STATED GOAL: Can you format every line of the listing below as a numbered list, leaving out the blank lines?

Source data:

═══

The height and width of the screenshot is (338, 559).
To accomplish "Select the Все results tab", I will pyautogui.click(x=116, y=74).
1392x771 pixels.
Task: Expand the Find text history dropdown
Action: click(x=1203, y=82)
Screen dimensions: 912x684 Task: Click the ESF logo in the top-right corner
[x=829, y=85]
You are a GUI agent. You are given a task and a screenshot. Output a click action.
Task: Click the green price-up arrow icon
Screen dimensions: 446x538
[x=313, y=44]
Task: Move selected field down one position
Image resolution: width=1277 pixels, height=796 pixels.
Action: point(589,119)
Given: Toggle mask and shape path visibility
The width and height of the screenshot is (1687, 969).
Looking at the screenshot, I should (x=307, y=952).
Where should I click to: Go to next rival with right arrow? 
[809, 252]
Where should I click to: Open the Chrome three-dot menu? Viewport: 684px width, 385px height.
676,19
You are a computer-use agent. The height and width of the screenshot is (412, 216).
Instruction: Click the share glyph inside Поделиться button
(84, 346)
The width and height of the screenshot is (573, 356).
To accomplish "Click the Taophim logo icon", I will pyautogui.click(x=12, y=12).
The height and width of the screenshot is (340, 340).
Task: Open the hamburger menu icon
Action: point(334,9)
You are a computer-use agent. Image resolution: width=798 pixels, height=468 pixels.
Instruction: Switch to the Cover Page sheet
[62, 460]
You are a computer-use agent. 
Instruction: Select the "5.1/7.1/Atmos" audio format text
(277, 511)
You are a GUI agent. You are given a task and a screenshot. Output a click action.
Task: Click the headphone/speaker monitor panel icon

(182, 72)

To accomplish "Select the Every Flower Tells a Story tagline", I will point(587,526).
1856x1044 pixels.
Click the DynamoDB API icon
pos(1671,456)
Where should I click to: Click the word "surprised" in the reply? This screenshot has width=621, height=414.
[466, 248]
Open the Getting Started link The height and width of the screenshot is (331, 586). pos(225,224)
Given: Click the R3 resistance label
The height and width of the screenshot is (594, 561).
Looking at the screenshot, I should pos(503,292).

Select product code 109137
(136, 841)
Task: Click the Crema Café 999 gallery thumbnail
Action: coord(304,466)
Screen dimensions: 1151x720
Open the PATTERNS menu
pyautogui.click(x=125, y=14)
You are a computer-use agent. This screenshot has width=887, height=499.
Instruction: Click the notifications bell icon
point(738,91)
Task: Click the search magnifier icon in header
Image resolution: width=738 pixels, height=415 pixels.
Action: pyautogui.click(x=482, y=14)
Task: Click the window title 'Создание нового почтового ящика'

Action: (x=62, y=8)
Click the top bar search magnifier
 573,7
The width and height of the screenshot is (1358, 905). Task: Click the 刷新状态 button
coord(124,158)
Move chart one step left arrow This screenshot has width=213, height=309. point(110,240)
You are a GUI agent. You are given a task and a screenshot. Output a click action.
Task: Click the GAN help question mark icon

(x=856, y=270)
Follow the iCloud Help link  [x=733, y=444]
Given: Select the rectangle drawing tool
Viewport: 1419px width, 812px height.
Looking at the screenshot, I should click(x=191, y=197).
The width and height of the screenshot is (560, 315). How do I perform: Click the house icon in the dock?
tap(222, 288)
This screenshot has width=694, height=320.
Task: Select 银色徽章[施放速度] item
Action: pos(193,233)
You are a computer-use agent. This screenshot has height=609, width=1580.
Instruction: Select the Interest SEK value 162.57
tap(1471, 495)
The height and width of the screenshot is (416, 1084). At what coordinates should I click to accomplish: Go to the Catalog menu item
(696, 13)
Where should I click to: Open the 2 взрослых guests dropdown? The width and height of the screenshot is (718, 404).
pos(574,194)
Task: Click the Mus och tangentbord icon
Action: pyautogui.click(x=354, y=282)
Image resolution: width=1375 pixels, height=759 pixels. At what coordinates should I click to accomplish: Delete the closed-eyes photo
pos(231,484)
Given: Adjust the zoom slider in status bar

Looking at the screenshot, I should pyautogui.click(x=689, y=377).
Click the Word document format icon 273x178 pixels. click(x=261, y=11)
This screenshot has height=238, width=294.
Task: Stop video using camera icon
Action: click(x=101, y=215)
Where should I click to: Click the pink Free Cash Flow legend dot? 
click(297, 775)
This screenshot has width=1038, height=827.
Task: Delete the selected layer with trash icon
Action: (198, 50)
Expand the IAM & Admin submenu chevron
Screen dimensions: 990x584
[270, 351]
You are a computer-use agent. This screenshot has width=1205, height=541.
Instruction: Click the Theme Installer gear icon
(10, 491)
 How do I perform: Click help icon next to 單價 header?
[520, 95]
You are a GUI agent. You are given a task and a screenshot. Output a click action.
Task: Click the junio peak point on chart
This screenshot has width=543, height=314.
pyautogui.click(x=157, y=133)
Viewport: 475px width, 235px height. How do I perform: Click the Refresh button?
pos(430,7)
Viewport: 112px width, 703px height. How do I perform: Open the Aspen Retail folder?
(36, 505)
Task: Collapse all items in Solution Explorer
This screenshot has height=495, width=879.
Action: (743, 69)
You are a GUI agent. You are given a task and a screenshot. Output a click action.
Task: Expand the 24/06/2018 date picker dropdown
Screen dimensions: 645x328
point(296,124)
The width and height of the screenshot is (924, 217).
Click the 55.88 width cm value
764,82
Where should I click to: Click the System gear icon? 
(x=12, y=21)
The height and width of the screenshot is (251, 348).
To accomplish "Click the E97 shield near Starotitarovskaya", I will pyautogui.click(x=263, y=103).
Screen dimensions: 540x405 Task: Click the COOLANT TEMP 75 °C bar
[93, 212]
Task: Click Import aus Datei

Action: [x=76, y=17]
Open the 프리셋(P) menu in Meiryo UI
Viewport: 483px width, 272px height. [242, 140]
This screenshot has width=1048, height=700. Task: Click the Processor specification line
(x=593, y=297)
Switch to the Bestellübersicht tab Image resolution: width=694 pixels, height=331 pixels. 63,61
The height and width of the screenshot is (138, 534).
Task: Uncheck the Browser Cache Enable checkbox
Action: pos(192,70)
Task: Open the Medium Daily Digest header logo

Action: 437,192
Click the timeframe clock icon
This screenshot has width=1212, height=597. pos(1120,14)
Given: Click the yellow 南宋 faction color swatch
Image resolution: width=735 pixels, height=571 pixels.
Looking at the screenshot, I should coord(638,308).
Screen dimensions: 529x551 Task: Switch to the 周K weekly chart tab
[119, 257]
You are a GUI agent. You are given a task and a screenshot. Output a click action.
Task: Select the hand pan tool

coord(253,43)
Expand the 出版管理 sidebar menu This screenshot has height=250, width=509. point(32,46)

═══

REPLY TO THE EXERCISE:
1. The height and width of the screenshot is (338, 559).
2. To accomplish "Select the Все results tab", I will pyautogui.click(x=116, y=74).
3. 1392x771 pixels.
4. Task: Expand the Find text history dropdown
5. Action: click(x=1203, y=82)
6. Screen dimensions: 912x684 Task: Click the ESF logo in the top-right corner
7. [x=829, y=85]
8. You are a GUI agent. You are given a task and a screenshot. Output a click action.
9. Task: Click the green price-up arrow icon
10. Screen dimensions: 446x538
11. [x=313, y=44]
12. Task: Move selected field down one position
13. Image resolution: width=1277 pixels, height=796 pixels.
14. Action: point(589,119)
15. Given: Toggle mask and shape path visibility
16. The width and height of the screenshot is (1687, 969).
17. Looking at the screenshot, I should (x=307, y=952).
18. Where should I click to: Go to next rival with right arrow? 
19. [809, 252]
20. Where should I click to: Open the Chrome three-dot menu? Viewport: 684px width, 385px height.
21. 676,19
22. You are a computer-use agent. The height and width of the screenshot is (412, 216).
23. Instruction: Click the share glyph inside Поделиться button
24. (84, 346)
25. The width and height of the screenshot is (573, 356).
26. To accomplish "Click the Taophim logo icon", I will pyautogui.click(x=12, y=12).
27. The height and width of the screenshot is (340, 340).
28. Task: Open the hamburger menu icon
29. Action: point(334,9)
30. You are a computer-use agent. Image resolution: width=798 pixels, height=468 pixels.
31. Instruction: Switch to the Cover Page sheet
32. [62, 460]
33. You are a computer-use agent. 
34. Instruction: Select the "5.1/7.1/Atmos" audio format text
35. (277, 511)
36. You are a GUI agent. You are given a task and a screenshot. Output a click action.
37. Task: Click the headphone/speaker monitor panel icon
38. (182, 72)
39. To accomplish "Select the Every Flower Tells a Story tagline", I will point(587,526).
40. 1856x1044 pixels.
41. Click the DynamoDB API icon
42. pos(1671,456)
43. Where should I click to: Click the word "surprised" in the reply? This screenshot has width=621, height=414.
44. [466, 248]
45. Open the Getting Started link The height and width of the screenshot is (331, 586). pos(225,224)
46. Given: Click the R3 resistance label
47. The height and width of the screenshot is (594, 561).
48. Looking at the screenshot, I should pos(503,292).
49. Select product code 109137
50. (136, 841)
51. Task: Click the Crema Café 999 gallery thumbnail
52. Action: coord(304,466)
53. Screen dimensions: 1151x720
54. Open the PATTERNS menu
55. pyautogui.click(x=125, y=14)
56. You are a computer-use agent. This screenshot has width=887, height=499.
57. Instruction: Click the notifications bell icon
58. point(738,91)
59. Task: Click the search magnifier icon in header
60. Image resolution: width=738 pixels, height=415 pixels.
61. Action: pyautogui.click(x=482, y=14)
62. Task: Click the window title 'Создание нового почтового ящика'
63. Action: (x=62, y=8)
64. Click the top bar search magnifier
65.  573,7
66. The width and height of the screenshot is (1358, 905). Task: Click the 刷新状态 button
67. coord(124,158)
68. Move chart one step left arrow This screenshot has width=213, height=309. point(110,240)
69. You are a GUI agent. You are given a task and a screenshot. Output a click action.
70. Task: Click the GAN help question mark icon
71. (x=856, y=270)
72. Follow the iCloud Help link  [x=733, y=444]
73. Given: Select the rectangle drawing tool
74. Viewport: 1419px width, 812px height.
75. Looking at the screenshot, I should click(x=191, y=197).
76. The width and height of the screenshot is (560, 315). How do I perform: Click the house icon in the dock?
77. tap(222, 288)
78. This screenshot has width=694, height=320.
79. Task: Select 银色徽章[施放速度] item
80. Action: pos(193,233)
81. You are a computer-use agent. This screenshot has height=609, width=1580.
82. Instruction: Select the Interest SEK value 162.57
83. tap(1471, 495)
84. The height and width of the screenshot is (416, 1084). At what coordinates should I click to accomplish: Go to the Catalog menu item
85. (696, 13)
86. Where should I click to: Open the 2 взрослых guests dropdown? The width and height of the screenshot is (718, 404).
87. pos(574,194)
88. Task: Click the Mus och tangentbord icon
89. Action: pyautogui.click(x=354, y=282)
90. Image resolution: width=1375 pixels, height=759 pixels. At what coordinates should I click to accomplish: Delete the closed-eyes photo
91. pos(231,484)
92. Given: Adjust the zoom slider in status bar
93. Looking at the screenshot, I should pyautogui.click(x=689, y=377).
94. Click the Word document format icon 273x178 pixels. click(x=261, y=11)
95. This screenshot has height=238, width=294.
96. Task: Stop video using camera icon
97. Action: click(x=101, y=215)
98. Where should I click to: Click the pink Free Cash Flow legend dot? 
99. click(297, 775)
100. This screenshot has width=1038, height=827.
101. Task: Delete the selected layer with trash icon
102. Action: (198, 50)
103. Expand the IAM & Admin submenu chevron
104. Screen dimensions: 990x584
105. [270, 351]
106. You are a computer-use agent. This screenshot has width=1205, height=541.
107. Instruction: Click the Theme Installer gear icon
108. (10, 491)
109.  How do I perform: Click help icon next to 單價 header?
110. [520, 95]
111. You are a GUI agent. You are given a task and a screenshot. Output a click action.
112. Task: Click the junio peak point on chart
113. This screenshot has width=543, height=314.
114. pyautogui.click(x=157, y=133)
115. Viewport: 475px width, 235px height. How do I perform: Click the Refresh button?
116. pos(430,7)
117. Viewport: 112px width, 703px height. How do I perform: Open the Aspen Retail folder?
118. (36, 505)
119. Task: Collapse all items in Solution Explorer
120. This screenshot has height=495, width=879.
121. Action: (743, 69)
122. You are a GUI agent. You are given a task and a screenshot. Output a click action.
123. Task: Expand the 24/06/2018 date picker dropdown
124. Screen dimensions: 645x328
125. point(296,124)
126. The width and height of the screenshot is (924, 217).
127. Click the 55.88 width cm value
128. 764,82
129. Where should I click to: Click the System gear icon? 
130. (x=12, y=21)
131. The height and width of the screenshot is (251, 348).
132. To accomplish "Click the E97 shield near Starotitarovskaya", I will pyautogui.click(x=263, y=103).
133. Screen dimensions: 540x405 Task: Click the COOLANT TEMP 75 °C bar
134. [93, 212]
135. Task: Click Import aus Datei
136. Action: [x=76, y=17]
137. Open the 프리셋(P) menu in Meiryo UI
138. Viewport: 483px width, 272px height. [242, 140]
139. This screenshot has width=1048, height=700. Task: Click the Processor specification line
140. (x=593, y=297)
141. Switch to the Bestellübersicht tab Image resolution: width=694 pixels, height=331 pixels. 63,61
142. The height and width of the screenshot is (138, 534).
143. Task: Uncheck the Browser Cache Enable checkbox
144. Action: pos(192,70)
145. Task: Open the Medium Daily Digest header logo
146. Action: 437,192
147. Click the timeframe clock icon
148. This screenshot has width=1212, height=597. pos(1120,14)
149. Given: Click the yellow 南宋 faction color swatch
150. Image resolution: width=735 pixels, height=571 pixels.
151. Looking at the screenshot, I should coord(638,308).
152. Screen dimensions: 529x551 Task: Switch to the 周K weekly chart tab
153. [119, 257]
154. You are a GUI agent. You are given a task and a screenshot. Output a click action.
155. Task: Select the hand pan tool
156. coord(253,43)
157. Expand the 出版管理 sidebar menu This screenshot has height=250, width=509. point(32,46)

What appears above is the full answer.